Discipline: feeding; Keywords: PUFA, pregnancy, culling, BCS, digestibility, microbial protein

Research in the past 50 years has shown that the general health of dairy cows can be improved by higher post-ruminal delivery and absorption of poly-unsaturated fatty acids (PUFA), especially omega-3 (n-3) acid. Since flaxseed contains a high concentration of n-3, the objective of the authors cited below was to evaluate the effects of feeding the flaxseed-based supplement LinPro on the production and health of mid-to-late lactation multi-lactation Holstein cows.

Three pens of about 365 cows were fed diets formulated to contain 0g per kg (NoLin), 25g per kg (LoLin) or 50g per kg (HiLin) dry matter (DM) of LinPro in a design that rotated cows and diets among pens monthly. Individual body condition (BCS) was scored, and milk yields recorded monthly for four months after assignment to treatment at 155 ± 0.10 days in milk . In addition, DM intake, microbial protein (MP) outflow from the rumen (using the urine allantoin-based method) and digestibility, total and of constituents, were measured.

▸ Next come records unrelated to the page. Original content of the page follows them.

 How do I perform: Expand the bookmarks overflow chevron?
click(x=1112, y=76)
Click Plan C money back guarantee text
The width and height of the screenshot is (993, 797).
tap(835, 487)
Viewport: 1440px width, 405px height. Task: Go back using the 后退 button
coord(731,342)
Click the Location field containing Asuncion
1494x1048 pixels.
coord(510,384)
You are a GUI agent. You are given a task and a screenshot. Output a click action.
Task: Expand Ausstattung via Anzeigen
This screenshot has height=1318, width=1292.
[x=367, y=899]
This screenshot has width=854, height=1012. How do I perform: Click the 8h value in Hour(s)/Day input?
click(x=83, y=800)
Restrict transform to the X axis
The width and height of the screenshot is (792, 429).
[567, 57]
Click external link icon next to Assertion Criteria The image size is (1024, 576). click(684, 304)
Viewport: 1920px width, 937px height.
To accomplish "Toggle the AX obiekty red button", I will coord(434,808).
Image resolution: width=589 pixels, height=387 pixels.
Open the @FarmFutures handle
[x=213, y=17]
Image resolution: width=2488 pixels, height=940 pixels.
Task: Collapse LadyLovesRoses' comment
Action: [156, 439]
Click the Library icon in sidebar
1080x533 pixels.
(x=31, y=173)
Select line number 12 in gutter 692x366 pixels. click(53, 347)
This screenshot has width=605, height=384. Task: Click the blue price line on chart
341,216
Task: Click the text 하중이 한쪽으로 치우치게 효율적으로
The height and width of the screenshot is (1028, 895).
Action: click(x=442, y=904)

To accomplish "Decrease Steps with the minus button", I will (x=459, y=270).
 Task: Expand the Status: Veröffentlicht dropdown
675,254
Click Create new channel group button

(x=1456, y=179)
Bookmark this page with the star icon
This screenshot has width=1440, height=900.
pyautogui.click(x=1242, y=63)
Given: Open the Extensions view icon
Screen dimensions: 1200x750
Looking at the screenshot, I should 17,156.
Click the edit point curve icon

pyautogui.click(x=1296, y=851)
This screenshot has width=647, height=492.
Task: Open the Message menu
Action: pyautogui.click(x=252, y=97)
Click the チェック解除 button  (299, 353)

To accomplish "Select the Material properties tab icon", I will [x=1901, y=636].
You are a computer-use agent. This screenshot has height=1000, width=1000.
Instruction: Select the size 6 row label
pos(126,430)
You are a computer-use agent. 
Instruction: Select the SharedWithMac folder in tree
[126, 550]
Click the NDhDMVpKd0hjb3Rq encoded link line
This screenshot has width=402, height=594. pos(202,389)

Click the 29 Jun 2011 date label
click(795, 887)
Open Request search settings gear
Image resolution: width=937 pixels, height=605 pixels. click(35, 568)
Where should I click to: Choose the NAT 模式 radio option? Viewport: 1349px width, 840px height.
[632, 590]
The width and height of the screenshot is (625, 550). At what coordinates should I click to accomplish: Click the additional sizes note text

Whereas MP outflow was lower and estimated whole digestive tract apparent digestibility of NDF tended to be higher with LinPro feeding, DM intake was unaffected. Milk yield and milk components showed interaction affects with DM intake, which suggest biologically small differences in responses to the three diets as DM intake increased. Rapid and substantial BCS losses for the LoLin group in the first 30 days of LinPro feeding was regained in the next 50 days The lower proportion of cows culled for mastitis in both LinPro fed groups suggests improved health of cows fed LinPro. Feeding LinPro at both levels transferred dietary n-3 into milk, with marked decreases in the n-6 to n-3 fatty acid ratio, thereby improving the healthfulness of the milk fat to consumers.

In conclusion: Feeding the flaxseed supplement at the level of 25g per kg of dietary DM, but not at 50g per kg dietary DM, had net benefits in mid-to-late lactation cows, due to similar DM intake and milk production, improved general health (by reduced milk somatic cell counts and culling for mastitis), increased milk fat and protein levels, and a higher nutritional value of the milk to consumers as suggested by research of health impacts of dairy products in human diets.


Swanepoel, N. & Robinson, P.H., 2019. Impacts of feeding a flax-seed based supplement on production and health of mid through late lactation multiparous Holstein cows on a commercial dairy farm. Animal Feed Science and Technology 258, 114318.